● STATED PROBLEM A: Decide whether each statement agrees with the Alias Grace review, answering yes or no and quoting the words of the review that decide it: (i) Sarah Polley directed the mini-series; (ii) Polley first read the novel when she was 17; (iii) Sarah Gadon plays Grace Marks.
● STATED PROBLEM B: According to the Alias Grace review, which Margaret Atwood adaptation came out earlier in the same year?
● STATED PROBLEM C: Carry the Alias Grace review forward from its final sentence.
___ TEXT SHOWN
The novel is about Grace Marks, a 19th-century Irish-Canadian servant who at 16 years of age allegedly helped to murder the housemaid and owner of the farm where she worked. Thirty eight year old Sarah Polley read the novel at the time of its release (when she was 17) and naturally as a famous young actor with no mother she instantly related to the plight of the celebrated murderess. The novel chiefly examines the rift between the image Grace projected of herself and the image others had about her. Sarah Polley, who had played her first serious adult role in the same year in Atom Egoyan’s The Sweet Hereafter, was also gnawed by the state of flux in self-identity. Polley’s later-day heroines (including her own mother in Stories We Tell) were born from this relentless search for the self. She had sought for Alias Grace' movie-rights back when she was eighteen. After two decades, Polley’s dream project was realized in the form of TV mini-series (with the help of Netflix) with a top-notch ensemble cast (which includes the great Canadian director David Cronenberg). However, Sarah Polley restricted herself to writing and producing duties and passed on the directorial torch to fellow Canadian director Mary Harron (I Shot Andy Warhol, American Psycho).
Director Harron perfectly marriages Atwood’s piercing yet equivocal prose with visceral images that’s entirely devoid of romanticized nostalgia of the Victorian Era. Furthermore, Alias Grace is the second Margaret Atwood adaptation of the year, following the Emmy Award-winning The Handmaid’s Tale, a dystopian sci-fi series whose arrival is seen timely for the current American political climate. Similarly, Alias Grace, although one of least adaptable novels of Atwood, is also a relevant tale which reflects upon the buried feminine rage. The mini-series unfolds between mid and late 19th century, the time when the fairer sex are expected to affirm to the standards of utmost femininity. Seen from a female perspective and that too from an immigrant female perspective, the era despite being bathed in warm hues looks horrifying and the well-spring of unspeakable abuses. Alias Grace opens with the close-up shot of protagonist Grace Marks (Sarah Gadon), in her early 30s, cloaked in grey-blue top, head covered by a white-bonnet and her beautiful grey-blue eyes’ incisive gaze switches from one expression to another, according to the rhythm of her inner narration and thoughts. Grace’s voice-over narrates, “I think of all the things that have been written about me…that I am of a sullen disposition with a quarrelsome temper, that I have the appearance of a person rather above my humble station……..that I am cunning and devious, that I am soft in the head and little better than an idiot.” Truer to her name, she is as graceful in conducting herself which wholly contradicts the accrued label of ‘celebrated murderess’.
______
___ INFORMATION SUPPLIED
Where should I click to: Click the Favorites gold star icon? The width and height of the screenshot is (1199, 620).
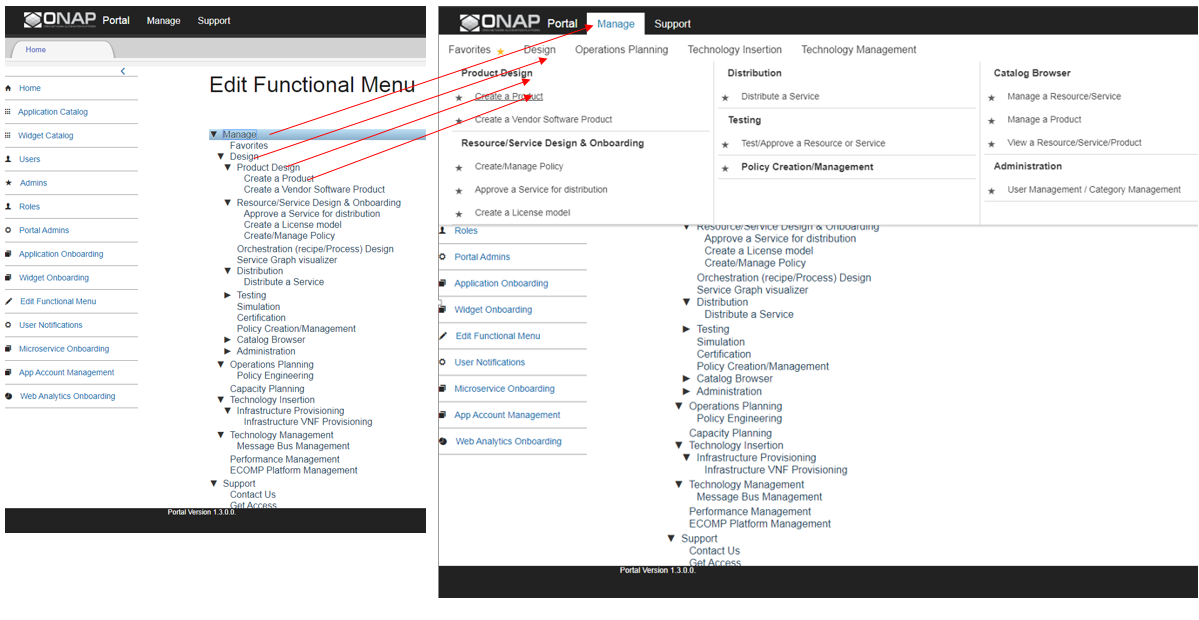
______
● TASK RESULT A:
(i) No: "Sarah Polley restricted herself to writing and producing duties and passed on the directorial torch to fellow Canadian director Mary Harron"
(ii) Yes: "read the novel at the time of its release (when she was 17)"
(iii) Yes: "protagonist Grace Marks (Sarah Gadon)"

● TASK RESULT B: The Handmaid's Tale, an Emmy Award-winning dystopian sci-fi series.

● TASK RESULT C:
In 1843, 16 year old Grace Marks, who emigrated from Ireland to Canada, is convicted of murdering her employer, Thomas Kinnear (Paul Gross), and his housekeeper Nancy Montgomery (Anna Paquin). Grace is handed-down a life sentence and spent most of her prison life at Ontario’s Kingston Penitentiary, apart from the brief excruciating stay at a mental asylum. In 1858, Dr. Simon Jordan (Edward Holcroft), a practitioner in mental health issues is brought to examine Grace Marks by an empathetic reverend (David Cronenberg) who hopes to exonerate Grace based on the doctor’s report. Although, she has confessed at the trial, Grace says she only vaguely remembers the details of the murders and that most of her confession is engineered by the lawyer. Grace works at the Governor’s house, next to prison, in the day and is exhibited as an oddity to elevate the curiosity of upper-class women. Later, Dr. Jordan begins conducts his session with Grace at the governor’s house. She sits in a straitlaced posture, her hand weaving a quilt as her mouth weaves a personal tale of oppression and abuse.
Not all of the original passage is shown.